Sorry, but password doesn't work.

See More: N.A.C.E S.t.a.n.d.a.r.d.s. 2.0.0.4.

----------


## nazilla.shahloei

thanks

----------


## Andi

Thank you my brother in islam..may Allah bless you

----------


## dragonpvgas

Can anyone upload it on 4shared pls? I have a problem when download in rapidshare

Many thanks.

----------


## dimas anugrah

thanks... regards

----------


## mdana

Thank you I will download it

----------


## BEHROUZ

thanks

----------


## Roy

Dear Azeezy,

Great Thanks for sharing.
But unfortunately the password doesn't work.

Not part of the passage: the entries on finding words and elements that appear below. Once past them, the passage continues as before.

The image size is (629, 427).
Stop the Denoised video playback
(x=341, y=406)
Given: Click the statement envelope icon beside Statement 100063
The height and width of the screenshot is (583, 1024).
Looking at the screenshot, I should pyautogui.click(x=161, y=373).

Please review it and re-upload.

we really need it.

May Allah bless you.

Salam

Roy

----------


## ariek

Thank you....

----------


## Bonardo137

Thank you so much pal..appreciate ! please kindly inform me if there is any wonderful post from you.

----------


## Bonardo137

To Roy :

I also found password problem at the begining. Here is some tips 

1. During extraction do not open the NACE folder .Just select it and extract directly to desired location.
2. Copy paste the password to when asked.

It should be working

Hope it helps

Salam
Richard

----------


## abubaker1975

Can someone upload these standards again. I really needs to finish my report and need these standards.

Regards

----------


## henidegushi

Thanks, very professional.

See More: N.A.C.E S.t.a.n.d.a.r.d.s. 2.0.0.4.

----------


## mehdi_abdifar

Thanks Pal,
Outstanding!

----------


## zakaria

Thanks so much

----------


## konoha

nice post..thanks

----------


## f81aa

azeezy, thank you

----------


## shuklak

Any body can help me in getting NACE Basic Corrosion Course on CD-ROMSingle User

----------


## M5416

Very thank the valuable documents

----------


## mkhurram79

thanks for password and materials

----------


## rainie1284

can anyone reupload this file? cant get thru it.. Thanks

----------


## Nabilia

La iLaaha iLLaLah Muhammadun rasool ullah

I figured it out..I use a Mac and Stuffit Expander did not like the file.
I used a program called Ez7z 

Many Thanks for the file
Nabilia

----------


## shankargee

thanq very much brother, but the password is wrong. plz send the password 2 me.

----------


## shankargee

> very nice *zeeshanzaki* and best password



thanq very much brother

----------


## maskedsperm

Thanks for sharing..... good timing for me (I just started working in a project: Amire Recovery Unit and Sour Water Stripper Unit design) since I needed this info badly...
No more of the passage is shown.